TASK DIRECTIONS:
Write out every one of the rows below word for word, leaving out the pictures.

PROVIDED DATA:
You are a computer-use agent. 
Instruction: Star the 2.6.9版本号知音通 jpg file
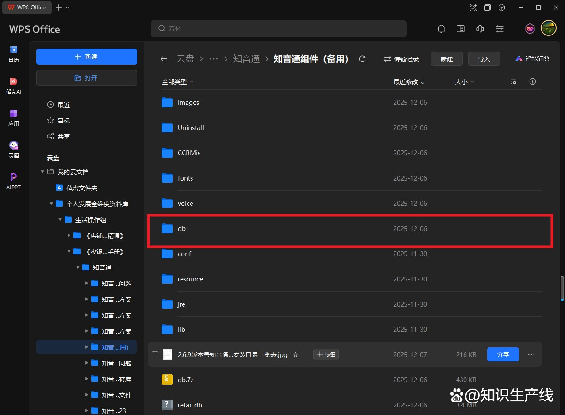pyautogui.click(x=296, y=354)
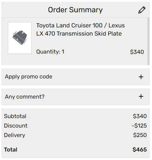Select the Subtotal amount $340
The height and width of the screenshot is (160, 152).
[x=140, y=116]
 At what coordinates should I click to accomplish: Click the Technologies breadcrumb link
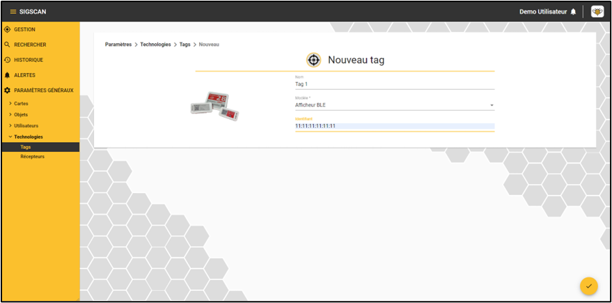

COMPLETE ANSWER:
You are a computer-use agent. 
Instruction: Star the 2.6.9版本号知音通 jpg file
pyautogui.click(x=296, y=354)
Select the Subtotal amount $340
The height and width of the screenshot is (160, 152).
[x=140, y=116]
 At what coordinates should I click to accomplish: Click the Technologies breadcrumb link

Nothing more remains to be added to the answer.